From e1367680451ba3babaa087a0cc04ec9f6d17dc85 Mon Sep 17 00:00:00 2001
From: jhj0517 <97279763+jhj0517@users.noreply.github.com>
Date: Mon, 28 Oct 2024 19:07:14 +0900
Subject: [PATCH 16/41] Remove meaningless info

---
 modules/whisper/data_classes.py | 1 -
 1 file changed, 1 deletion(-)

diff --git a/modules/whisper/data_classes.py b/modules/whisper/data_classes.py
index 67c37939..8572e805 100644
--- a/modules/whisper/data_classes.py
+++ b/modules/whisper/data_classes.py
@@ -113,7 +113,6 @@ def to_gradio_inputs(cls,
             gr.Checkbox(
                 label=_("Enable Diarization"),
                 value=defaults.get("is_diarize", cls.__fields__["is_diarize"].default),
-                info=_("Enable speaker diarization")
             ),
             gr.Textbox(
                 label=_("HuggingFace Token"),

From 9ea886232c87be7bd90f158191d10304814e79df Mon Sep 17 00:00:00 2001
From: jhj0517 <97279763+jhj0517@users.noreply.github.com>
Date: Mon, 28 Oct 2024 19:10:21 +0900
Subject: [PATCH 17/41] Remove meaningless info

---
 modules/whisper/data_classes.py | 5 -----
 1 file changed, 5 deletions(-)

diff --git a/modules/whisper/data_classes.py b/modules/whisper/data_classes.py
index 8572e805..52431b5a 100644
--- a/modules/whisper/data_classes.py
+++ b/modules/whisper/data_classes.py
@@ -123,7 +123,6 @@ def to_gradio_inputs(cls,
                 label=_("Device"),
                 choices=["cpu", "cuda"] if available_devices is None else available_devices,
                 value=defaults.get("device", cls.__fields__["device"].default),
-                info=_("Device to run diarization model")
             )
         ]
 
@@ -166,14 +165,12 @@ def to_gradio_input(cls,
                 label=_("Device"),
                 choices=["cpu", "cuda"] if available_devices is None else available_devices,
                 value=defaults.get("device", cls.__fields__["device"].default),
-                info=_("Device to run UVR model")
             ),
             gr.Dropdown(
                 label=_("Model"),
                 choices=["UVR-MDX-NET-Inst_HQ_4",
                          "UVR-MDX-NET-Inst_3"] if available_models is None else available_models,
                 value=defaults.get("model_size", cls.__fields__["model_size"].default),
-                info=_("UVR model size")
             ),
             gr.Number(
                 label="Segment Size",
@@ -184,12 +181,10 @@ def to_gradio_input(cls,
             gr.Checkbox(
                 label=_("Save separated files to output"),
                 value=defaults.get("save_file", cls.__fields__["save_file"].default),
-                info=_("Whether to save separated audio files")
             ),
             gr.Checkbox(
                 label=_("Offload sub model after removing background music"),
                 value=defaults.get("enable_offload", cls.__fields__["enable_offload"].default),
-                info=_("Offload UVR model after transcription")
             )
         ]
 

From c93f2d37c63ec8238dc7cadb53b1ea3669ff780a Mon Sep 17 00:00:00 2001
From: jhj0517 <97279763+jhj0517@users.noreply.github.com>
Date: Mon, 28 Oct 2024 19:31:38 +0900
Subject: [PATCH 18/41] Receive device as param

---
 modules/whisper/data_classes.py | 8 +++++---
 1 file changed, 5 insertions(+), 3 deletions(-)

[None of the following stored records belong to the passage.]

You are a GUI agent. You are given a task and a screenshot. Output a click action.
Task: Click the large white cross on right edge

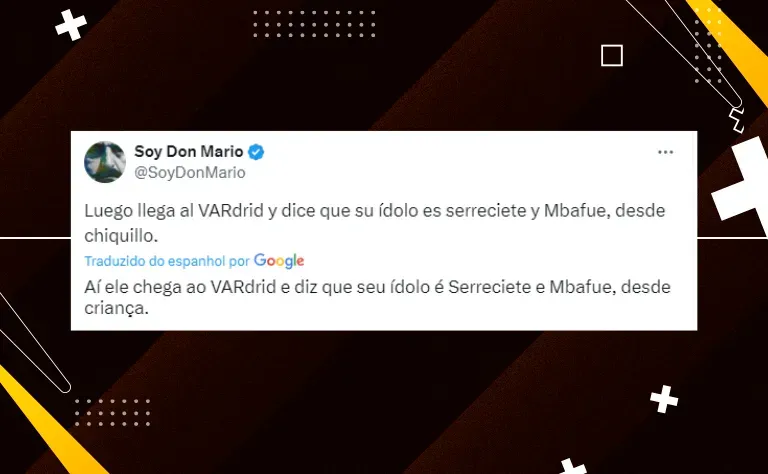(x=742, y=186)
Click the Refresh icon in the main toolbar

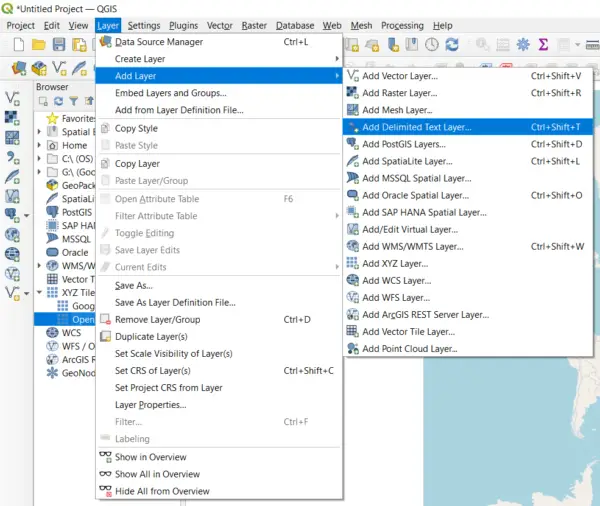tap(452, 44)
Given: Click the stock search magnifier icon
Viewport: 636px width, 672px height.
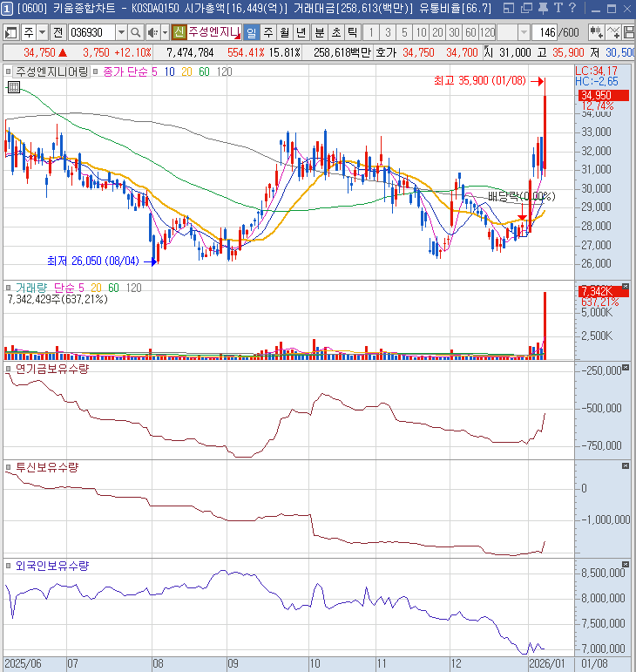Looking at the screenshot, I should 135,32.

diff --git a/modules/whisper/data_classes.py b/modules/whisper/data_classes.py
index 52431b5a..042c9911 100644
--- a/modules/whisper/data_classes.py
+++ b/modules/whisper/data_classes.py
@@ -108,7 +108,8 @@ class DiarizationParams(BaseParams):
     @classmethod
     def to_gradio_inputs(cls,
                          defaults: Optional[Dict] = None,
-                         available_devices: Optional[List] = None) -> List[gr.components.base.FormComponent]:
+                         available_devices: Optional[List] = None,
+                         device: Optional[str] = None) -> List[gr.components.base.FormComponent]:
         return [
             gr.Checkbox(
                 label=_("Enable Diarization"),
@@ -122,7 +123,7 @@ def to_gradio_inputs(cls,
             gr.Dropdown(
                 label=_("Device"),
                 choices=["cpu", "cuda"] if available_devices is None else available_devices,
-                value=defaults.get("device", cls.__fields__["device"].default),
+                value=defaults.get("device", device),
             )
         ]
 
@@ -153,6 +154,7 @@ class BGMSeparationParams(BaseParams):
     def to_gradio_input(cls,
                         defaults: Optional[Dict] = None,
                         available_devices: Optional[List] = None,
+                        device: Optional[str] = None,
                         available_models: Optional[List] = None) -> List[gr.components.base.FormComponent]:
         return [
             gr.Checkbox(
@@ -164,7 +166,7 @@ def to_gradio_input(cls,
             gr.Dropdown(
                 label=_("Device"),
                 choices=["cpu", "cuda"] if available_devices is None else available_devices,
-                value=defaults.get("device", cls.__fields__["device"].default),
+                value=defaults.get("device", device),
             ),
             gr.Dropdown(
                 label=_("Model"),

From e9e1347e5afd80518ef6f6bc61161ce254b2a571 Mon Sep 17 00:00:00 2001
From: jhj0517 <97279763+jhj0517@users.noreply.github.com>
Date: Mon, 28 Oct 2024 19:31:45 +0900
Subject: [PATCH 19/41] Use enum

---
 modules/whisper/whisper_factory.py | 16 ++++------------
 1 file changed, 4 insertions(+), 12 deletions(-)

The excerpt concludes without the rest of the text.